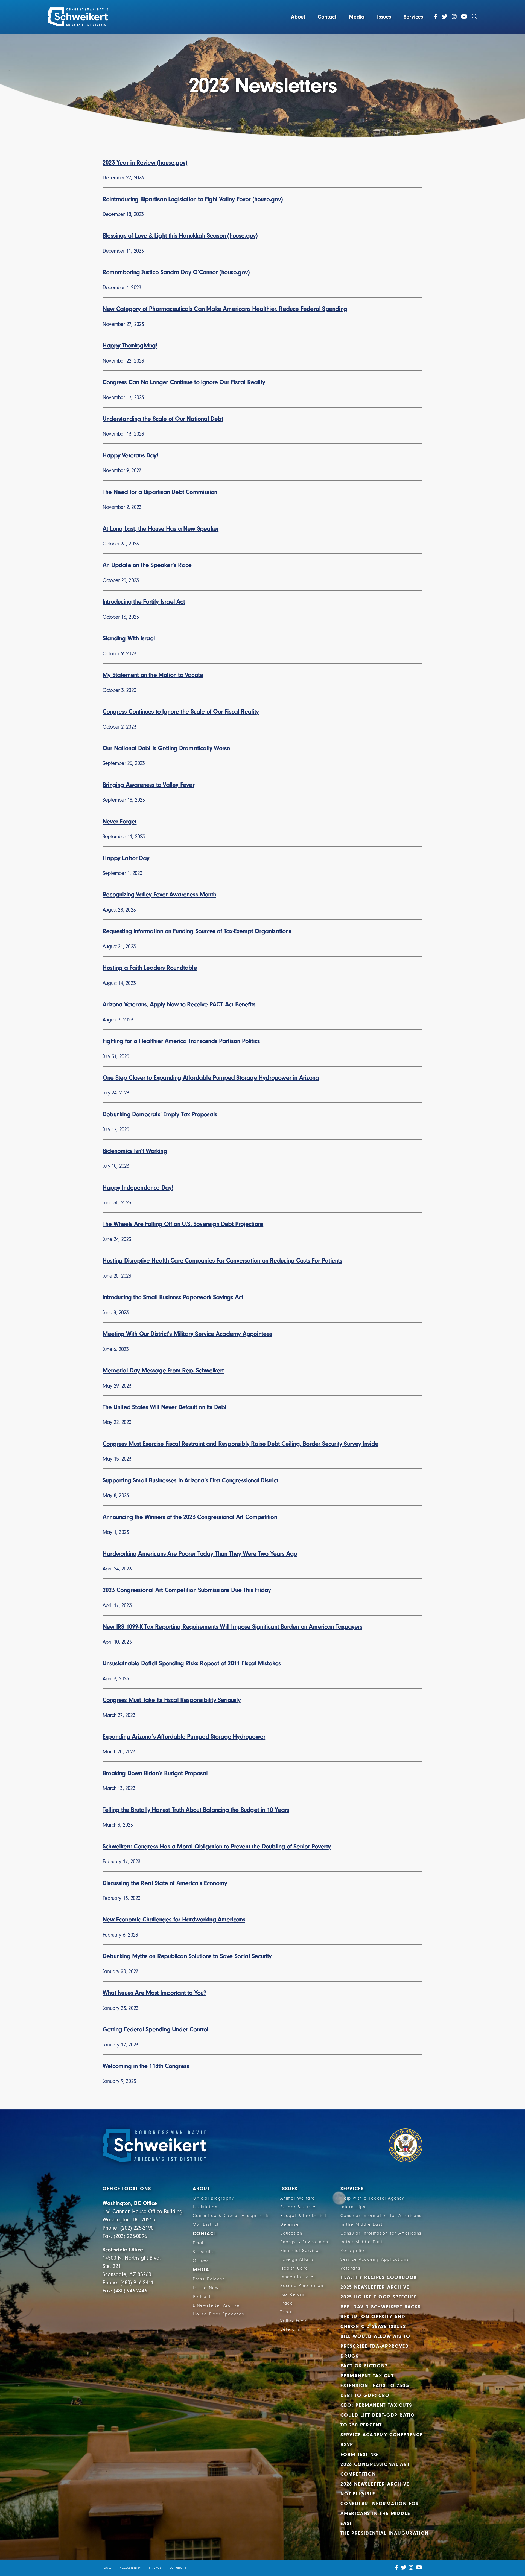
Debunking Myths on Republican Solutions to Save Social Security (187, 1956)
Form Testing (359, 2454)
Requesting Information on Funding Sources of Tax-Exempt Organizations (197, 931)
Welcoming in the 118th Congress (146, 2066)
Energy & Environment (305, 2241)
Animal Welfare (297, 2198)
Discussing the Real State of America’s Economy (165, 1883)
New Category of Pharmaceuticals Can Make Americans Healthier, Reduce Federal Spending (225, 308)
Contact (327, 17)
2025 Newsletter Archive (374, 2287)
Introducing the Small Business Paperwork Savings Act (173, 1297)
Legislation (205, 2206)
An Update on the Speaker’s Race (147, 565)
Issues (384, 17)
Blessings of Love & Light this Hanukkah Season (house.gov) (180, 235)
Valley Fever (294, 2320)
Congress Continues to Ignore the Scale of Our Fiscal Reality (181, 711)
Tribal (286, 2311)
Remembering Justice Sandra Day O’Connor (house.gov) (176, 272)
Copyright (178, 2567)
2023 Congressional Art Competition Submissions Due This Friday (187, 1590)
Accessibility (130, 2567)
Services (413, 17)
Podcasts (203, 2296)
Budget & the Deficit (303, 2215)
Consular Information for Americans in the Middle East (379, 2513)
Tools (107, 2567)
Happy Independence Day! (138, 1187)
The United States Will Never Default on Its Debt (165, 1407)
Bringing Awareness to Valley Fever (148, 784)
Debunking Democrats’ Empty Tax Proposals (160, 1114)
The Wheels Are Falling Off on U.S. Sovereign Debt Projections (183, 1224)
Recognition (353, 2250)
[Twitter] (444, 17)
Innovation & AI (297, 2276)
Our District (206, 2224)
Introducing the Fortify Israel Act (144, 601)
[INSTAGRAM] (411, 2568)
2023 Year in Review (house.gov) (145, 162)
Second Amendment (302, 2285)
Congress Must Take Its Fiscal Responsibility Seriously (172, 1700)
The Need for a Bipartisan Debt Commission (160, 492)
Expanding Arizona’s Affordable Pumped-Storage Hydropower (184, 1736)
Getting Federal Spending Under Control (155, 2029)
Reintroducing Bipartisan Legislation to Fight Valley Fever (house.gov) (193, 199)
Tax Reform (293, 2294)
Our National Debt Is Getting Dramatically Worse (166, 748)
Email (199, 2243)
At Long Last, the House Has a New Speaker (160, 528)
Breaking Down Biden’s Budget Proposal (155, 1773)
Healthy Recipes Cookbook (378, 2277)
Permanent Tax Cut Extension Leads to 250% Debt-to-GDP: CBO (374, 2385)
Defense (289, 2224)
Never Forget (119, 821)
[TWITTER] (404, 2568)
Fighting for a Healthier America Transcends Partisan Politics (181, 1041)
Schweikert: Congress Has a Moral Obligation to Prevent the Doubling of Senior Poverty (217, 1846)
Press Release (209, 2279)
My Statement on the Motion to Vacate (153, 675)
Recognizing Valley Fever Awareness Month (159, 894)
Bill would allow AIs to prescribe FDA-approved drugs (375, 2346)
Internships (353, 2206)
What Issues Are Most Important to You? (154, 1992)
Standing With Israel (129, 638)
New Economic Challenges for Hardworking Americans (174, 1919)
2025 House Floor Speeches (378, 2297)
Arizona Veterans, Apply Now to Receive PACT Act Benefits (179, 1004)
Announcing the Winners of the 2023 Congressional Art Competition (190, 1517)
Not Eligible (357, 2494)
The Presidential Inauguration (384, 2533)
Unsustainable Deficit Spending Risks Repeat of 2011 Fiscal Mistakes (192, 1663)
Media (356, 17)
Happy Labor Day (126, 858)
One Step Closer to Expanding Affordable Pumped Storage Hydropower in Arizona (211, 1077)
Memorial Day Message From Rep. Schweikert (163, 1370)
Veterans (290, 2329)
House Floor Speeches (218, 2314)
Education (291, 2233)
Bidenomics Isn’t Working (135, 1151)
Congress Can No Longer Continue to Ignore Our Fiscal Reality (184, 382)
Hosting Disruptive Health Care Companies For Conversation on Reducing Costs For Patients (222, 1260)
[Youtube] (464, 17)
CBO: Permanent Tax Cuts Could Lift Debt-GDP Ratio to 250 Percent (377, 2415)
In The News (207, 2287)
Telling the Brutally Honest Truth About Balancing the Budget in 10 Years (196, 1809)
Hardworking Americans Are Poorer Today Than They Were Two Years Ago (200, 1553)
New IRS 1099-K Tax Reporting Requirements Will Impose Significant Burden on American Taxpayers (232, 1626)
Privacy (155, 2567)
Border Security (298, 2206)
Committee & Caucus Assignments (231, 2215)
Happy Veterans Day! (130, 455)
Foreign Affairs (297, 2259)
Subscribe (204, 2251)
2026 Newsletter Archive (374, 2484)
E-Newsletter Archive (216, 2305)
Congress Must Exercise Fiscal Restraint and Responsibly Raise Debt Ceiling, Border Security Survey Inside (240, 1443)
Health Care (294, 2268)
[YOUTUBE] (419, 2568)
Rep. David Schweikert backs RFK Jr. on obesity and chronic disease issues (380, 2316)
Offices (201, 2260)
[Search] (474, 17)
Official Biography (213, 2198)
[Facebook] (436, 17)
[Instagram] (454, 17)
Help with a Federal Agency (372, 2198)
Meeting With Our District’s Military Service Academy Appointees (187, 1333)
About (298, 17)
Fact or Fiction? (364, 2366)
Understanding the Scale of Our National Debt (163, 418)
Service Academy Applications (374, 2259)
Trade (286, 2303)
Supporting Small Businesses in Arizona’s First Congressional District (190, 1480)
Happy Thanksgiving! (130, 345)
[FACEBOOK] (397, 2568)
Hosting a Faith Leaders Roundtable (150, 967)
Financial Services (300, 2250)
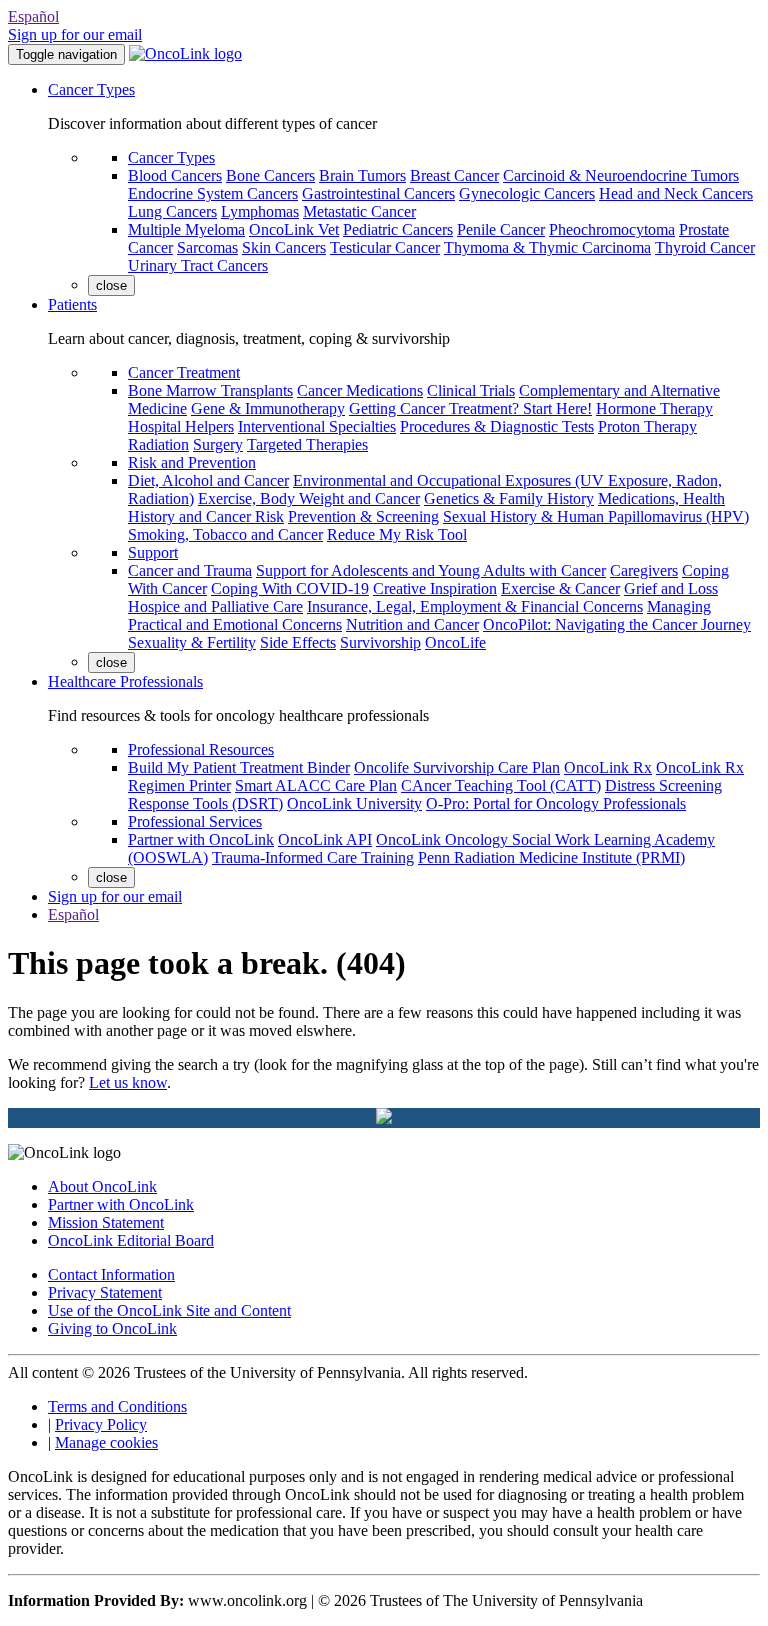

* _Assignment_
Take the material above from its first line through the line that has "Discussing the Real" and copy it exactly, without any pictures.

* _Response_
Debunking Myths on Republican Solutions to Save Social Security (187, 1956)
Form Testing (359, 2454)
Requesting Information on Funding Sources of Tax-Exempt Organizations (197, 931)
Welcoming in the 118th Congress (146, 2066)
Energy & Environment (305, 2241)
Animal Welfare (297, 2198)
Discussing the Real State of America’s Economy (165, 1883)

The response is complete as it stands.